The problem:
Every line of the entries below from the one containing "You are a GUI" to the one containing "Viewport: 1300px width, 845px height.", both ends included, must be written out exactly. No other line belongs in the answer.

Records for the task:

┄┄┄┄┄┄┄┄┄┄

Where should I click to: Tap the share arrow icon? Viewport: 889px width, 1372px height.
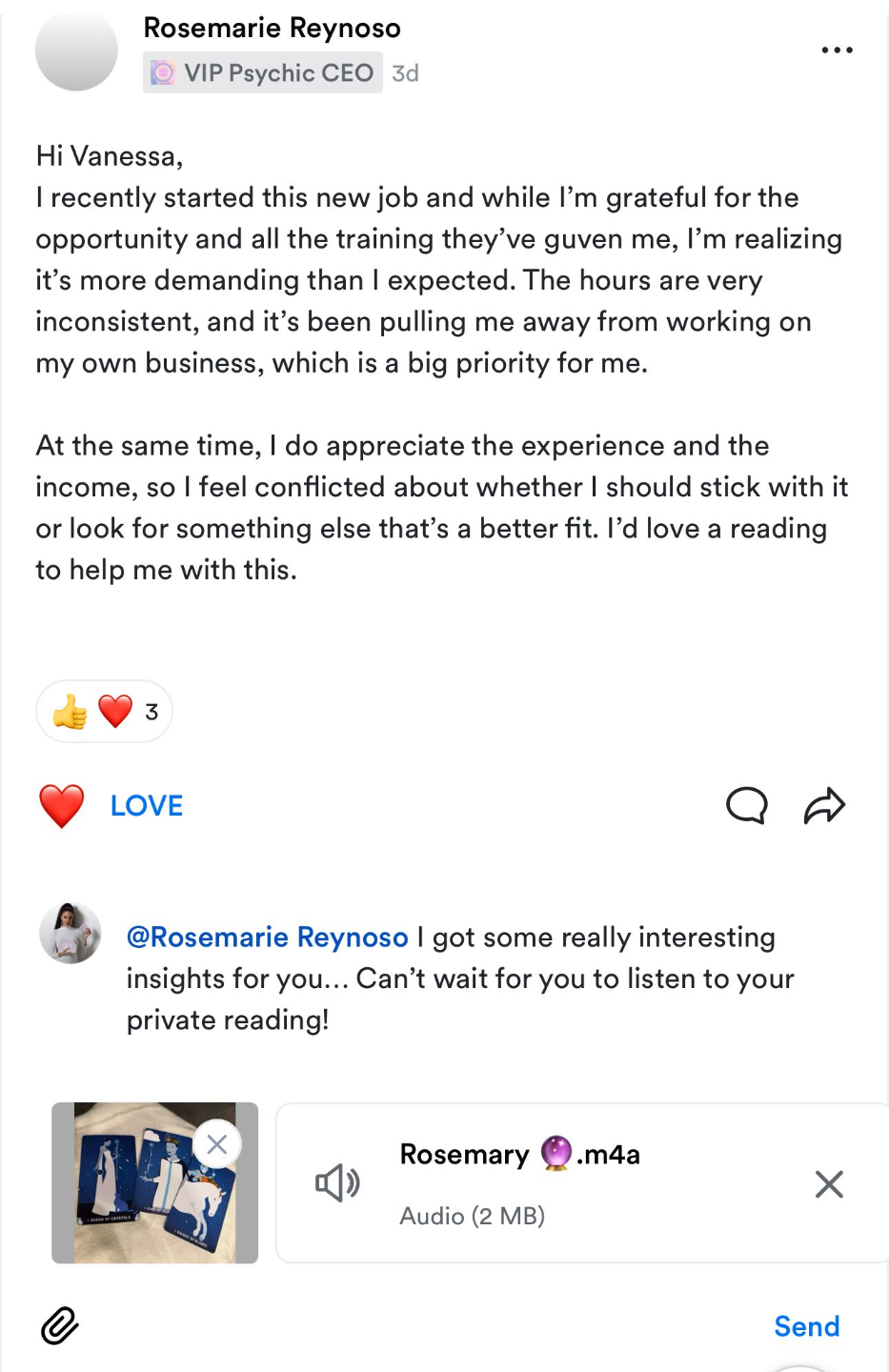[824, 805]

┄┄┄┄┄┄┄┄┄┄

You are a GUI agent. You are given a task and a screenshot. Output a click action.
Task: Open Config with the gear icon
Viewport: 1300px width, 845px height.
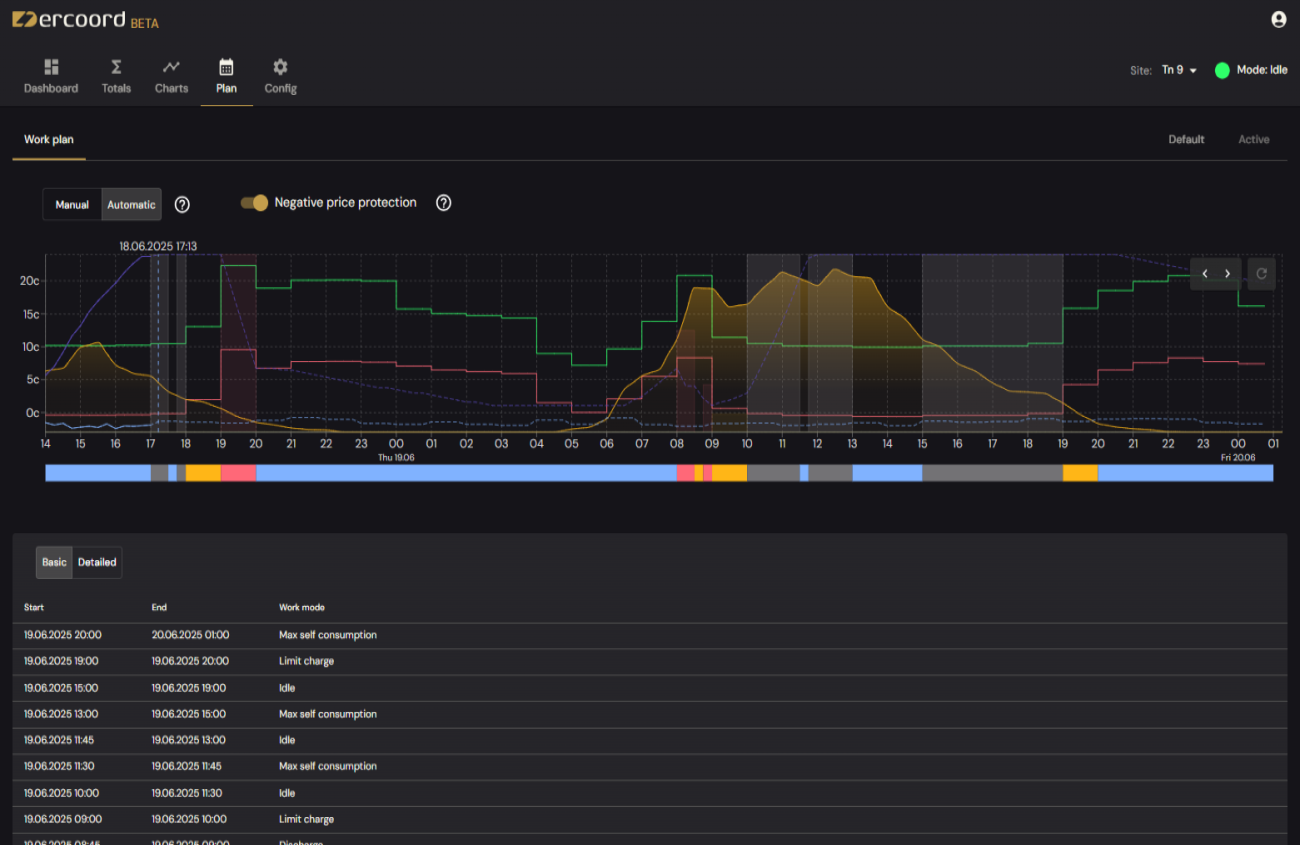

┄┄┄┄┄┄┄┄┄┄

Response to the task:
You are a GUI agent. You are given a task and a screenshot. Output a click action.
Task: Open Config with the gear icon
Viewport: 1300px width, 845px height.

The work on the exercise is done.